▶ [What is required] Copy the stretch of material from the line containing "Open the hamburger menu next to PIRS" through the end of the material, both included, word for word.

▶ [Dataset]
_ _ _ _ _ _ _

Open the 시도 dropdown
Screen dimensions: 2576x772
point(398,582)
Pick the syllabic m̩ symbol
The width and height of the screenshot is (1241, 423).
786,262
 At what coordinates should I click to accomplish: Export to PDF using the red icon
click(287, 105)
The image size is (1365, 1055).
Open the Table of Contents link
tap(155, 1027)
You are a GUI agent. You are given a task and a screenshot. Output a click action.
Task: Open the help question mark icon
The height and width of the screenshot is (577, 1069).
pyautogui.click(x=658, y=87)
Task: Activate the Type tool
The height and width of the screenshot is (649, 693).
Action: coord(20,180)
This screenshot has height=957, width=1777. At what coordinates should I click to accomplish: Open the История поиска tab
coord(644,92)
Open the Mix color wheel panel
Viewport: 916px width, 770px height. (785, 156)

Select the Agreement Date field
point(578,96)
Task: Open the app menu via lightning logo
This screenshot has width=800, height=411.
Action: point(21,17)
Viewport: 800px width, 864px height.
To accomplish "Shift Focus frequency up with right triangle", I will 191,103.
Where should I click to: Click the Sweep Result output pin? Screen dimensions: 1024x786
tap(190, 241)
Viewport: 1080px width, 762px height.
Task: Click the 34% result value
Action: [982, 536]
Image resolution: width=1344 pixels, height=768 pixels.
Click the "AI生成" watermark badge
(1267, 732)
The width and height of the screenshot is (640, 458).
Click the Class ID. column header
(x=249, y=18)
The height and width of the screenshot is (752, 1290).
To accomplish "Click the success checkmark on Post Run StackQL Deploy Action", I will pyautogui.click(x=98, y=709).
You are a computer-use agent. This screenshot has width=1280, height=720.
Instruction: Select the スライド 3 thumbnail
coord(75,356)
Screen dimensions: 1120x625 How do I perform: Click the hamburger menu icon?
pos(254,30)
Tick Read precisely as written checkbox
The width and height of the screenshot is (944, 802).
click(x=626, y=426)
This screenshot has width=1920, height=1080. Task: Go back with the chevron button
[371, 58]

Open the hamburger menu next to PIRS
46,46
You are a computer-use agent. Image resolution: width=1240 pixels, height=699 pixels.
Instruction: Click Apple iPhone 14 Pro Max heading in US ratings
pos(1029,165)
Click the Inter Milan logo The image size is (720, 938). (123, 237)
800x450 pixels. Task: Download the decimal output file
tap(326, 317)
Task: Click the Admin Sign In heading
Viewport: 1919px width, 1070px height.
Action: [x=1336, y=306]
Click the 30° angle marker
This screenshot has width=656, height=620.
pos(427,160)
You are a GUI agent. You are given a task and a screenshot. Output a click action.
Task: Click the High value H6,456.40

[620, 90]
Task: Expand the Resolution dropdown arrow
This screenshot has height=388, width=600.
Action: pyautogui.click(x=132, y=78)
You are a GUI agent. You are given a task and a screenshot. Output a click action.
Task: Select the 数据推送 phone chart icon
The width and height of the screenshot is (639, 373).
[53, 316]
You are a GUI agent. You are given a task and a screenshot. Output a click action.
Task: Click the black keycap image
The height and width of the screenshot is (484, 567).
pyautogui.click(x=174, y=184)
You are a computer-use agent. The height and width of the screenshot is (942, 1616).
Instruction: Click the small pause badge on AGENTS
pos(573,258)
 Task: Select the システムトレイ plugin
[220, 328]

_ _ _ _ _ _ _

▶ [Complete answer]
Open the hamburger menu next to PIRS
46,46
You are a computer-use agent. Image resolution: width=1240 pixels, height=699 pixels.
Instruction: Click Apple iPhone 14 Pro Max heading in US ratings
pos(1029,165)
Click the Inter Milan logo The image size is (720, 938). (123, 237)
800x450 pixels. Task: Download the decimal output file
tap(326, 317)
Task: Click the Admin Sign In heading
Viewport: 1919px width, 1070px height.
Action: [x=1336, y=306]
Click the 30° angle marker
This screenshot has width=656, height=620.
pos(427,160)
You are a GUI agent. You are given a task and a screenshot. Output a click action.
Task: Click the High value H6,456.40

[620, 90]
Task: Expand the Resolution dropdown arrow
This screenshot has height=388, width=600.
Action: pyautogui.click(x=132, y=78)
You are a GUI agent. You are given a task and a screenshot. Output a click action.
Task: Select the 数据推送 phone chart icon
The width and height of the screenshot is (639, 373).
[53, 316]
You are a GUI agent. You are given a task and a screenshot. Output a click action.
Task: Click the black keycap image
The height and width of the screenshot is (484, 567).
pyautogui.click(x=174, y=184)
You are a computer-use agent. The height and width of the screenshot is (942, 1616).
Instruction: Click the small pause badge on AGENTS
pos(573,258)
 Task: Select the システムトレイ plugin
[220, 328]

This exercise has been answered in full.